/AI_SQL_Querier

Making a LLM perform SQL queries

Primary LanguageJupyter Notebook

AI SQL Querier

This project focuses on making SQL queries using natural language. We will use the SnowFlake cloud database, although it can be easily extended to other databases, local or in cloud, such as PostgreSQL or MySQL.

The process is as follows:

  1. We make a query.
  2. The LLM translates our query into SQL language.
  3. The query is executed on the database.
  4. The SQL response is converted into text.
  5. The LLM returns a response in text.

sql_agent

We will upload the Sakila public database to SnowFlake. The Sakila database is a nicely normalised database modelling a DVD rental store (for those of you old enough to remember what that is). Its design includes a few nice features:

  • Many to many relationships.
  • Multiple paths between entities (e.g. film-inventory-rental-payment vs film-inventory-store-customer-payment) to practice joins.
  • Consistent naming of columns.
  • Primary keys are called [tablename]_[id].
  • Foreign keys are called like their referenced primary key, if possible. This allows for using JOIN .. USING syntax where supported.
  • Relationship tables do not have any surrogate keys but use composite primary keys.
  • Every table has a last_update audit column.
  • A generated data set of a reasonable size is available.

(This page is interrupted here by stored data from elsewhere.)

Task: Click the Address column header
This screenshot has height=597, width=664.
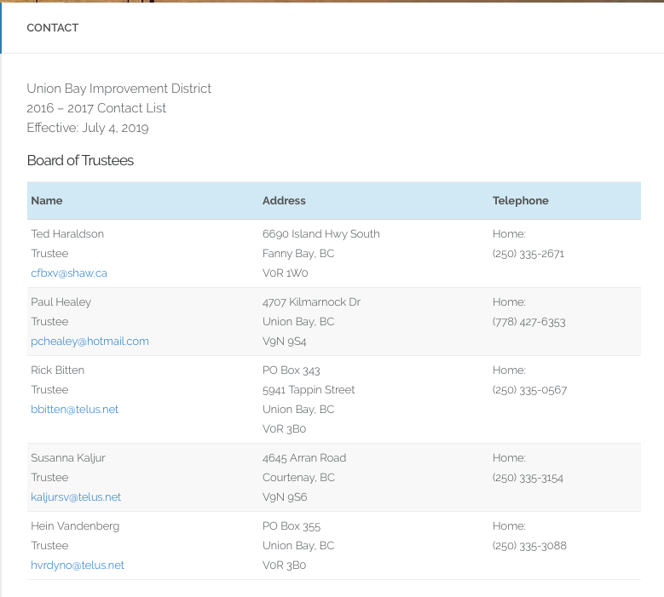Action: click(x=284, y=201)
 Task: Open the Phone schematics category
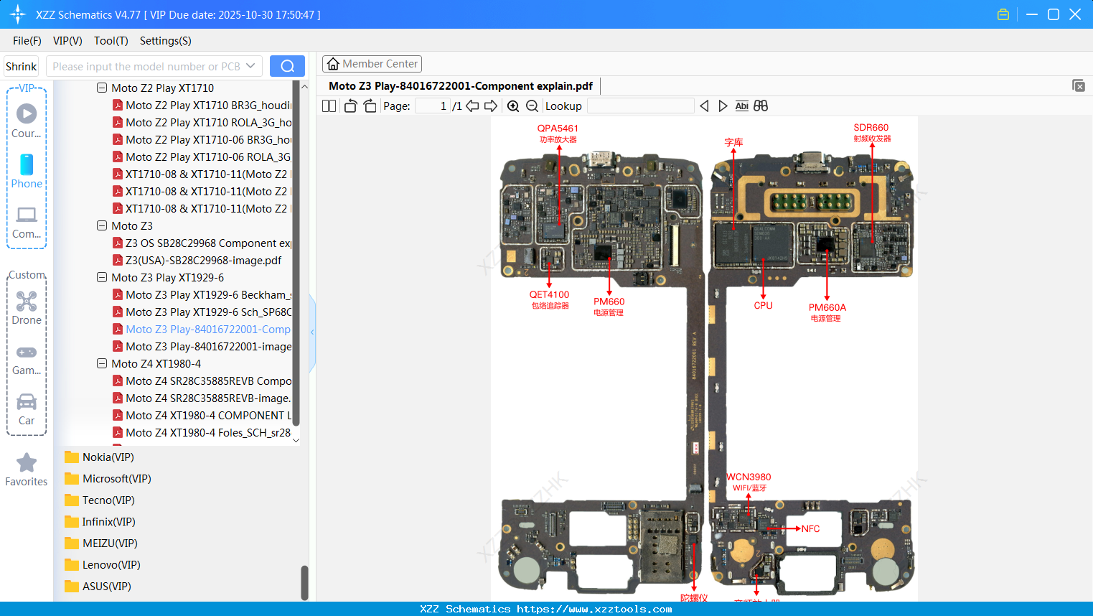(27, 172)
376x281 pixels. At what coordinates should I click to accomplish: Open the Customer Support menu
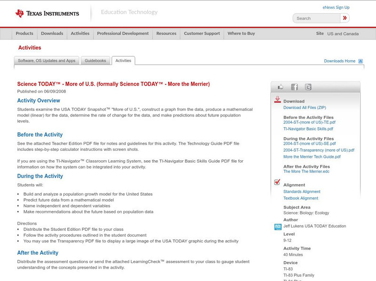click(x=202, y=34)
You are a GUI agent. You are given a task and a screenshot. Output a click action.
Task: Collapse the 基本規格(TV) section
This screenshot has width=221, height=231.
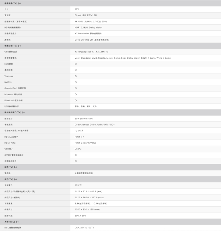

Besides, we'll use public Query Practices on Sakila provided on MySQL for testing our model.

Technologies used

How to use this repo

First, we need to store the OpenAI API KEY in a .env file to load it with the dotenv library and use it as an environment variable. In notebooks folder there is a jupyter notebook with a step by step explanation and other with the practices. In src folder there is the python code for querying SQL and getting a chat response, besides requirements.txt file. Use examples:

Getting a response for a user query

python chat.py -p "Which actors have the first name ‘SCARLETT’?"